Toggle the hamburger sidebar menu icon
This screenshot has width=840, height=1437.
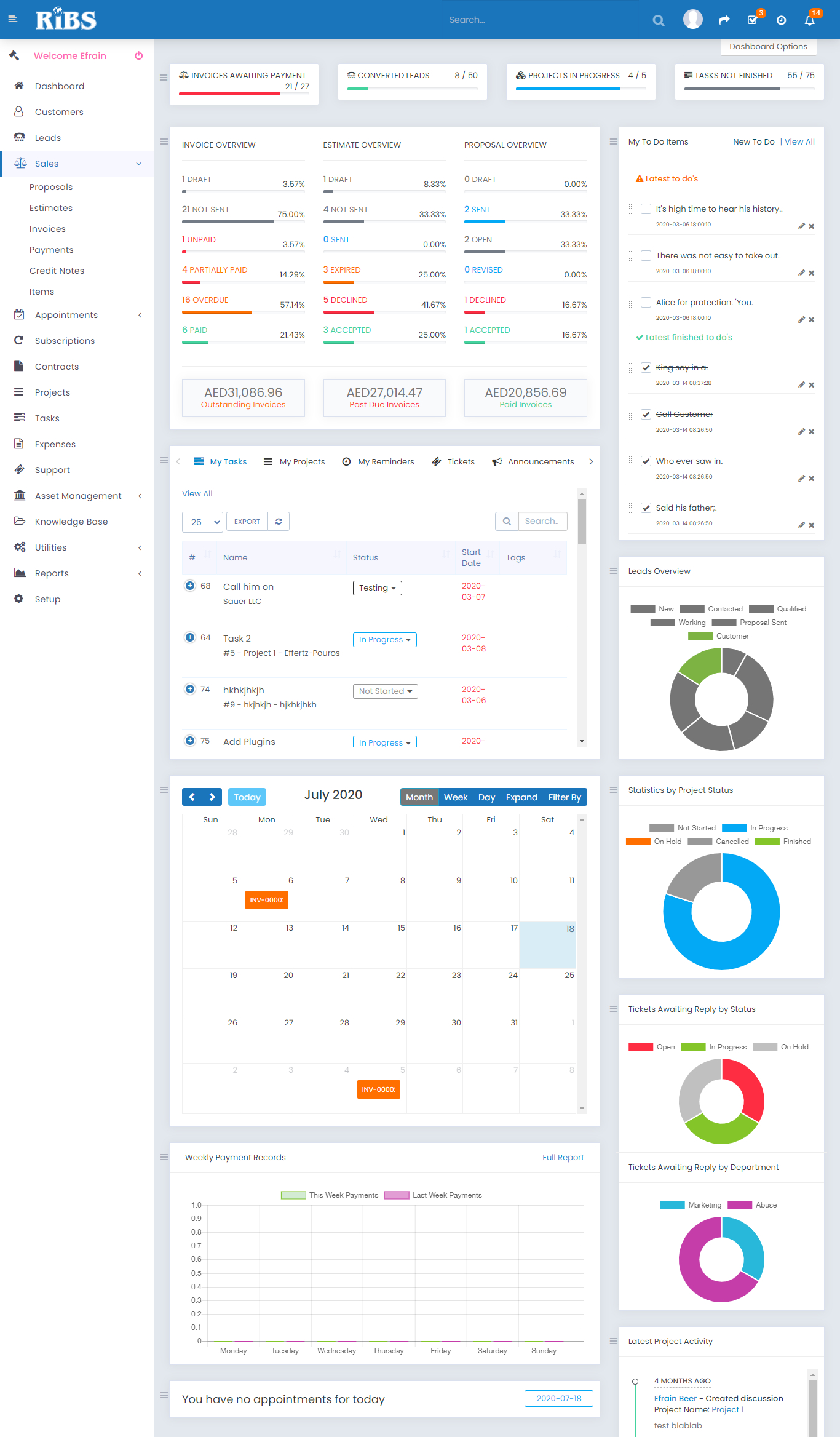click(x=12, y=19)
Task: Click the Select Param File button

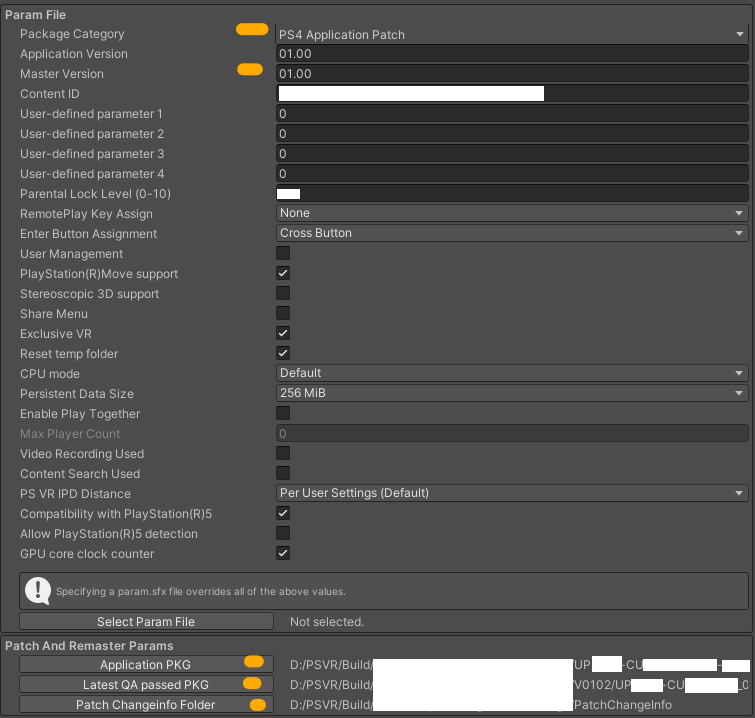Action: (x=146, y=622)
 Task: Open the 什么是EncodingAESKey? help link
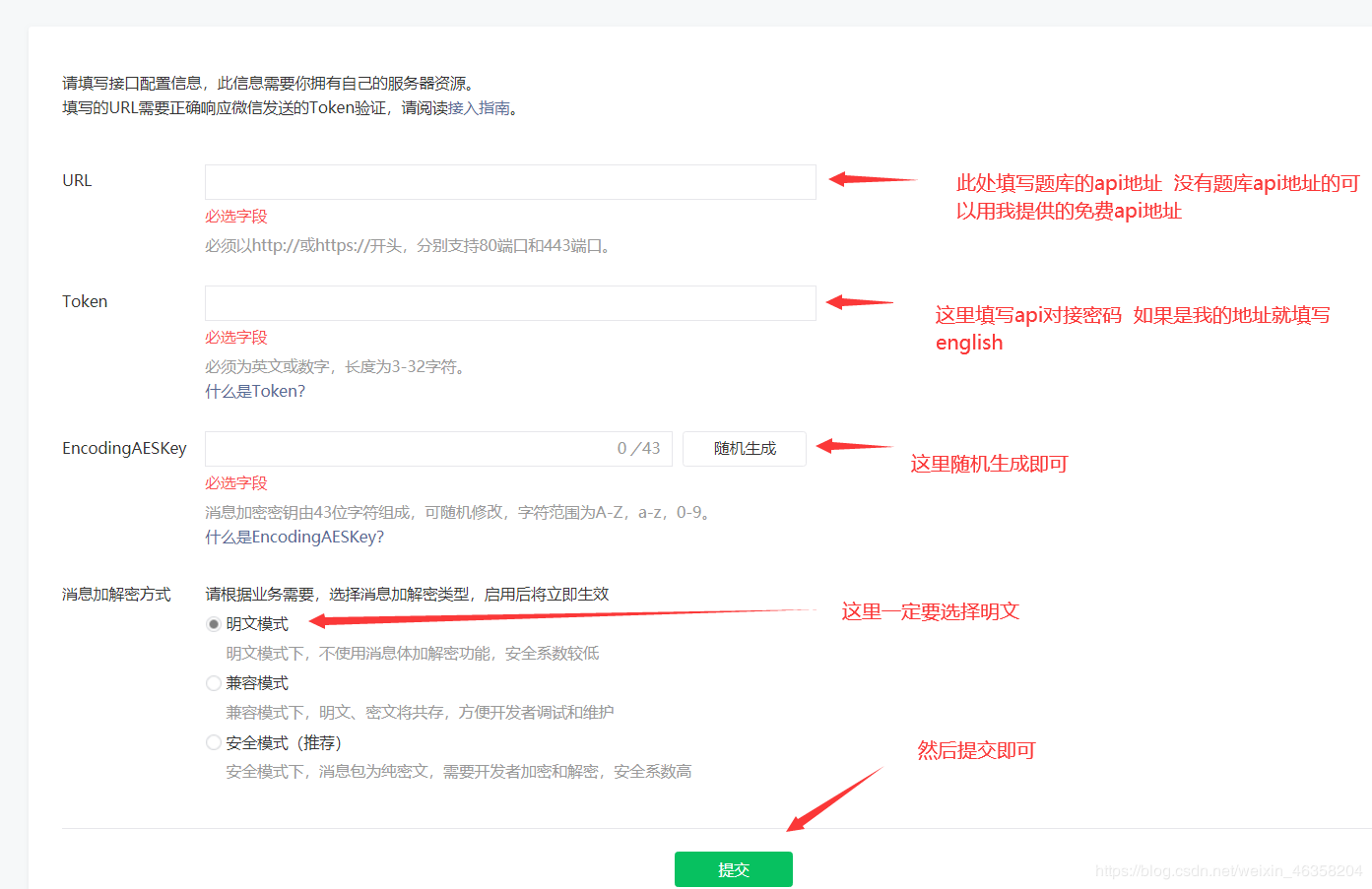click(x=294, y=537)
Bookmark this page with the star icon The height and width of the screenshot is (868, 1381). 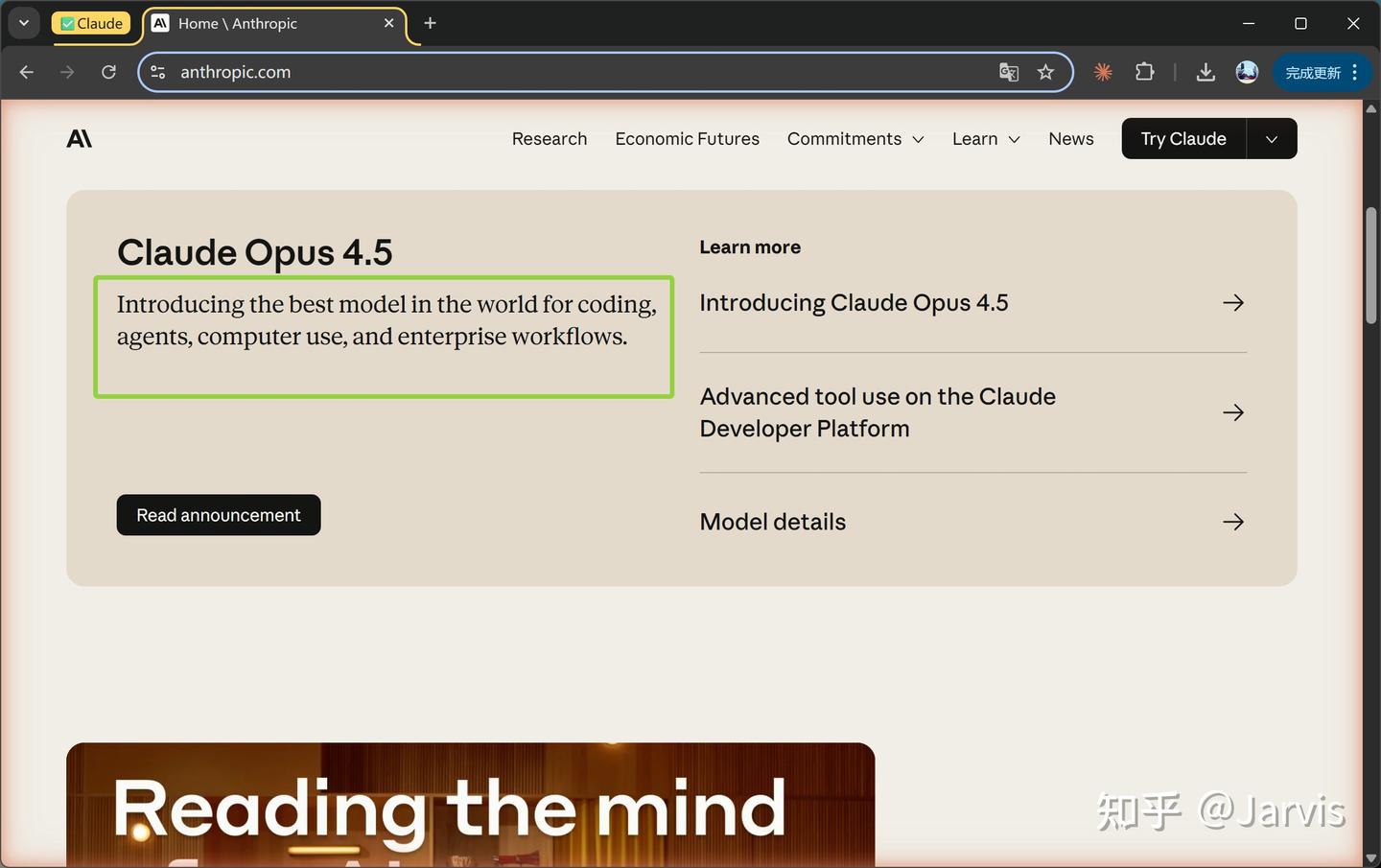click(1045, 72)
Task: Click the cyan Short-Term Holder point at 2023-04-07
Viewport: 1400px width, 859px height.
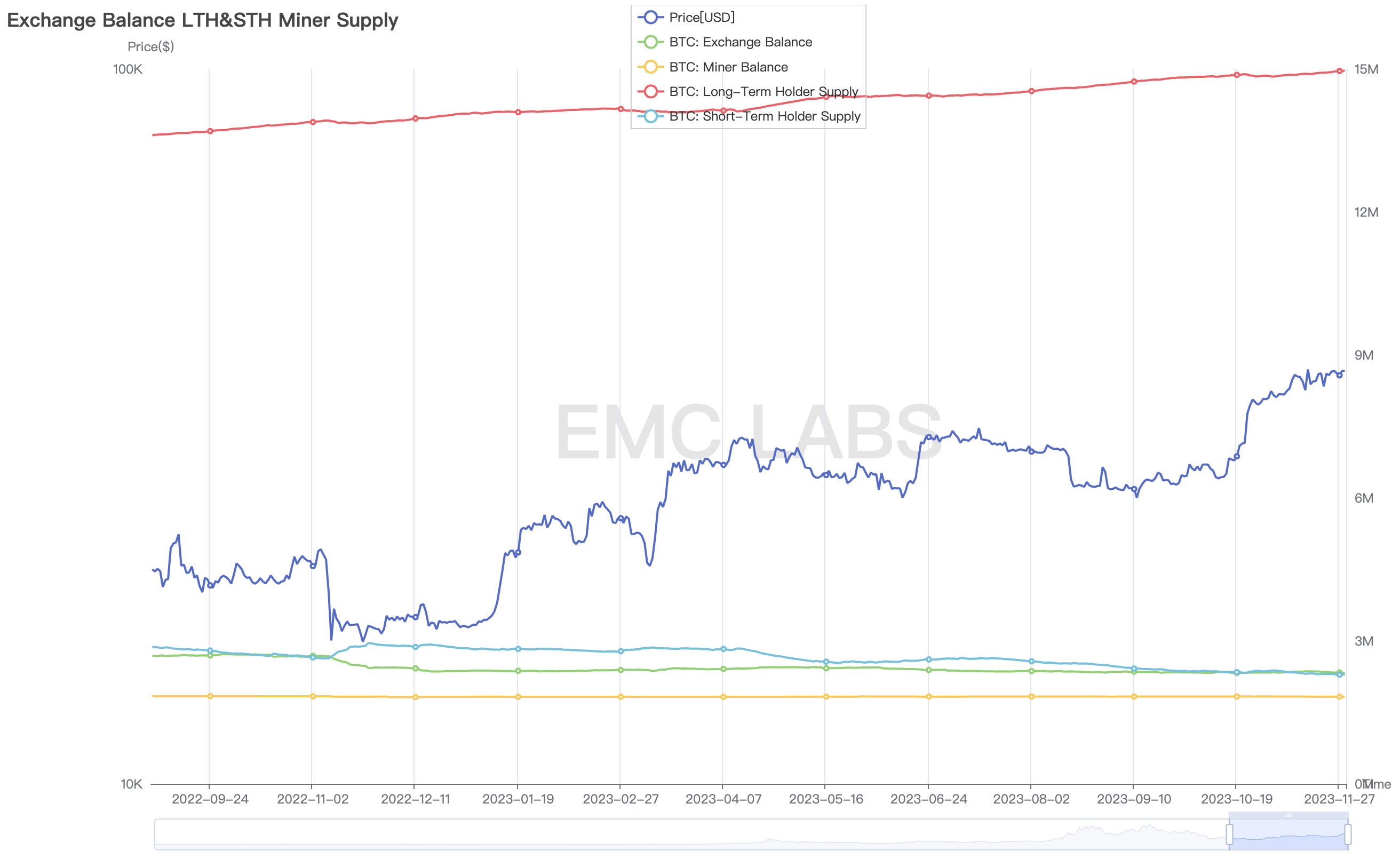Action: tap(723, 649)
-- -- --
— TASK DIRECTIONS —
With all pictures omitted, return exactly the lines from the one containing "Task: Click the cyan" through the end of the entries above.

— FINAL ANSWER —
Task: Click the cyan Short-Term Holder point at 2023-04-07
Viewport: 1400px width, 859px height.
Action: tap(723, 649)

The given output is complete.